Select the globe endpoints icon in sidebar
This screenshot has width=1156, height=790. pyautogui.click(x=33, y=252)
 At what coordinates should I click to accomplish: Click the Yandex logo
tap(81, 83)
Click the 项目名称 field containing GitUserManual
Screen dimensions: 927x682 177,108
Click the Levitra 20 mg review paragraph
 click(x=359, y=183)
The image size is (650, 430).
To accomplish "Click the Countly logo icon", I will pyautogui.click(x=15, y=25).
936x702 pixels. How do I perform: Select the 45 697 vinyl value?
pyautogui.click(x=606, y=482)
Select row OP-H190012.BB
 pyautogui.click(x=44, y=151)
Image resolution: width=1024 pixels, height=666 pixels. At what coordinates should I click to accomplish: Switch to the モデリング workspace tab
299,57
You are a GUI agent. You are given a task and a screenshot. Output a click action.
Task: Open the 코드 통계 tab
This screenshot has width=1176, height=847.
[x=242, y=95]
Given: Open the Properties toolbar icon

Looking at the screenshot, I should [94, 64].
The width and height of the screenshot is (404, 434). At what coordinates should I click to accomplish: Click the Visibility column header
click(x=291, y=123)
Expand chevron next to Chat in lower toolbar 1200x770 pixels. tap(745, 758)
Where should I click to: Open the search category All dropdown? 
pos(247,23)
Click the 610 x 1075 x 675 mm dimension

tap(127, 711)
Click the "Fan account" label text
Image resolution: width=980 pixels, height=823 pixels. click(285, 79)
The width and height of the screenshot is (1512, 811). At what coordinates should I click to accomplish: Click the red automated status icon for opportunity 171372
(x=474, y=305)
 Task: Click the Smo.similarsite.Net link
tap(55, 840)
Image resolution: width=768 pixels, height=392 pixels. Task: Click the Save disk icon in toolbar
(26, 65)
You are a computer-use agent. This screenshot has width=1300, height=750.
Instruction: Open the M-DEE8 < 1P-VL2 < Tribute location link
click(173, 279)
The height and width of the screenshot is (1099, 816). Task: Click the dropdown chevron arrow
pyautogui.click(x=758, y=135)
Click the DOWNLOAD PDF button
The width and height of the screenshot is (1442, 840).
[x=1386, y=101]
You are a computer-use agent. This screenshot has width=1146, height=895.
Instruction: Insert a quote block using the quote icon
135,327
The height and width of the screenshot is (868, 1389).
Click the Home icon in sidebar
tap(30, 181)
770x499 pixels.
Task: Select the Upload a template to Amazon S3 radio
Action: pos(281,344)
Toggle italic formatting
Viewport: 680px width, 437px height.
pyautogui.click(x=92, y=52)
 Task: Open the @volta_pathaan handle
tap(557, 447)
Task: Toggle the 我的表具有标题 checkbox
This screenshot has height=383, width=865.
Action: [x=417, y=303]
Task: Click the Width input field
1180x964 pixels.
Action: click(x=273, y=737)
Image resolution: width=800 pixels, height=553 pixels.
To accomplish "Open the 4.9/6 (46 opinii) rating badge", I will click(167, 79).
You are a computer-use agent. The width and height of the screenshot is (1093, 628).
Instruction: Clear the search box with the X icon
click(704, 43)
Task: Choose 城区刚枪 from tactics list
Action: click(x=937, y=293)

● **Problem description**
Return exactly the run of lines that opens with the one containing "Instruction: Clear the" and closes with the last line of the records above.

● **Reply**
Instruction: Clear the search box with the X icon
click(704, 43)
Task: Choose 城区刚枪 from tactics list
Action: click(x=937, y=293)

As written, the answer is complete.